### PROBLEM DESCRIPTION:
Go through the listing below and repeat it exactly, dropping the pictures.

### SUPPLIED RECORDS:
=== Begin Enclosure ===

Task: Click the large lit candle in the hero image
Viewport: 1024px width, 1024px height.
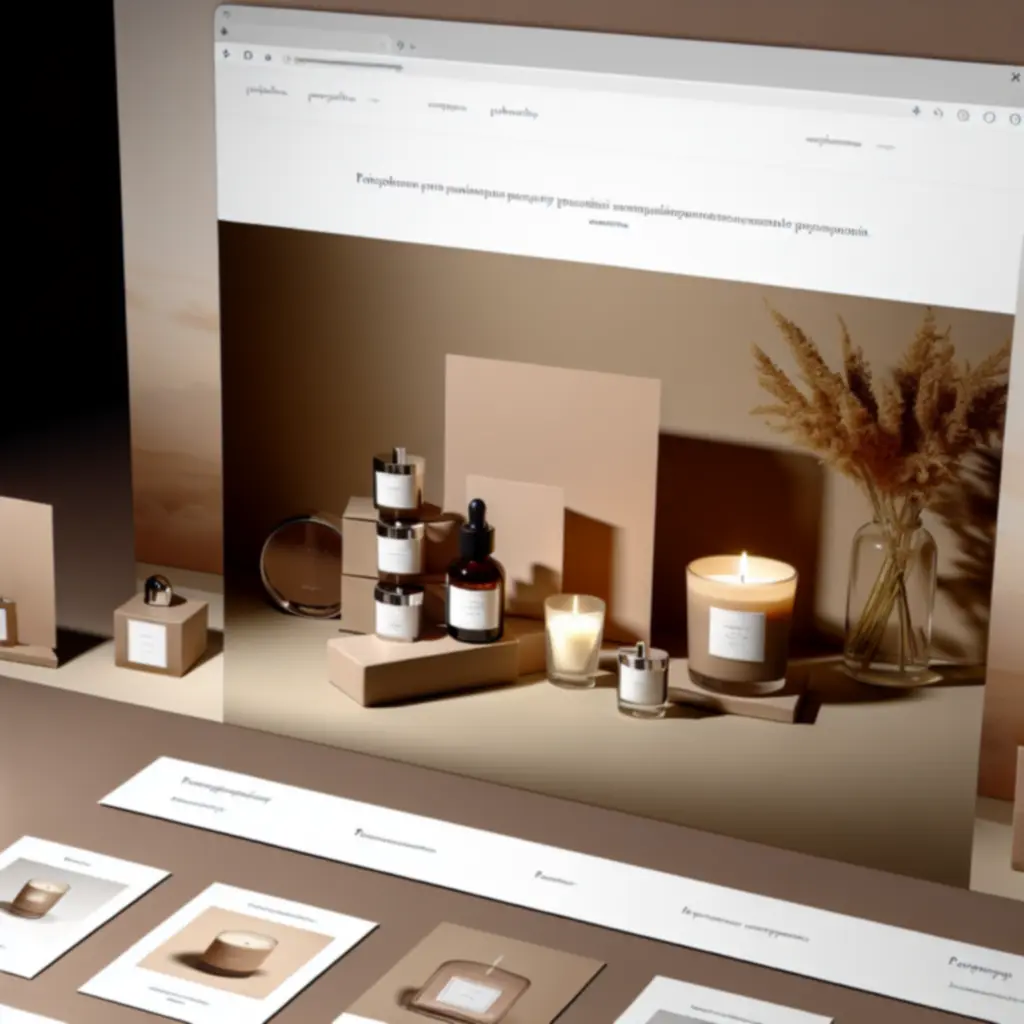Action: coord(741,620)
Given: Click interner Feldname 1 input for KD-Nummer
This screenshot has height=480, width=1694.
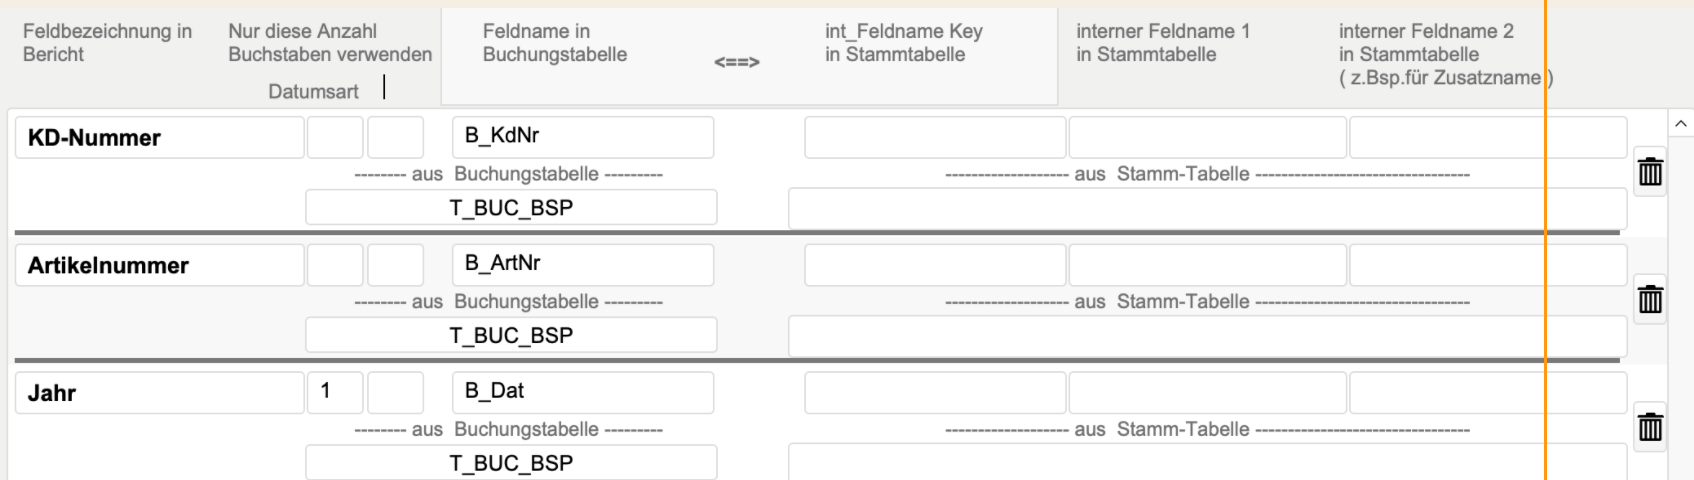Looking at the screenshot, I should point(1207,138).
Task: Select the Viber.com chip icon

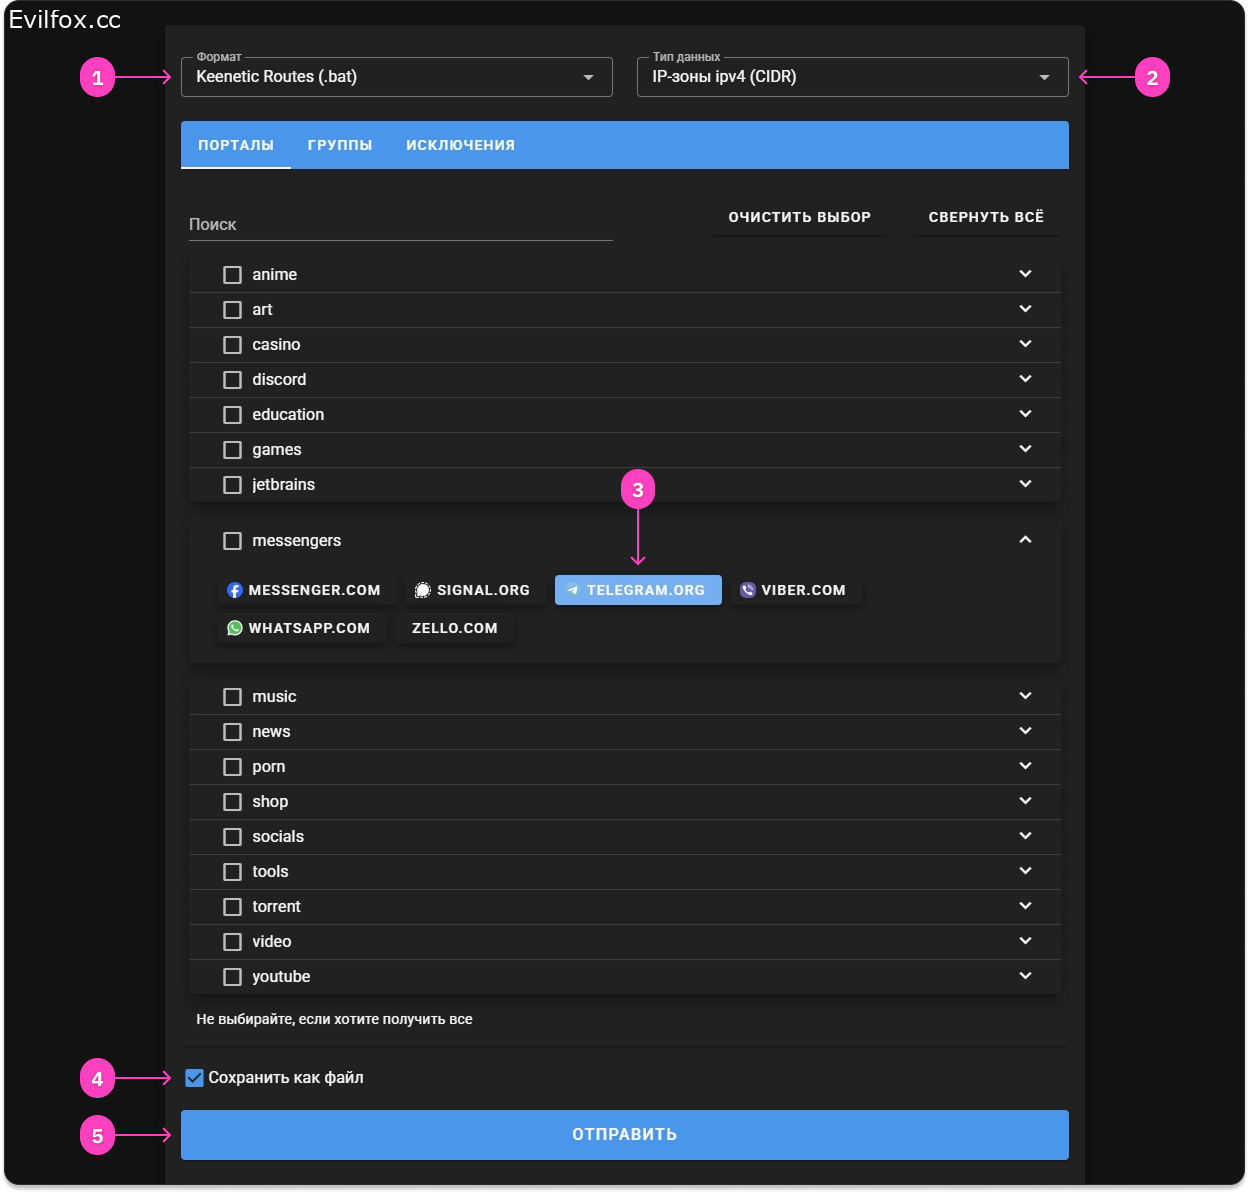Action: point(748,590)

=== End Enclosure ===

### WRITTEN ANSWER:
Task: Click the large lit candle in the hero image
Viewport: 1024px width, 1024px height.
Action: coord(741,620)
Given: Click interner Feldname 1 input for KD-Nummer
This screenshot has height=480, width=1694.
Looking at the screenshot, I should point(1207,138).
Task: Select the Viber.com chip icon

Action: point(748,590)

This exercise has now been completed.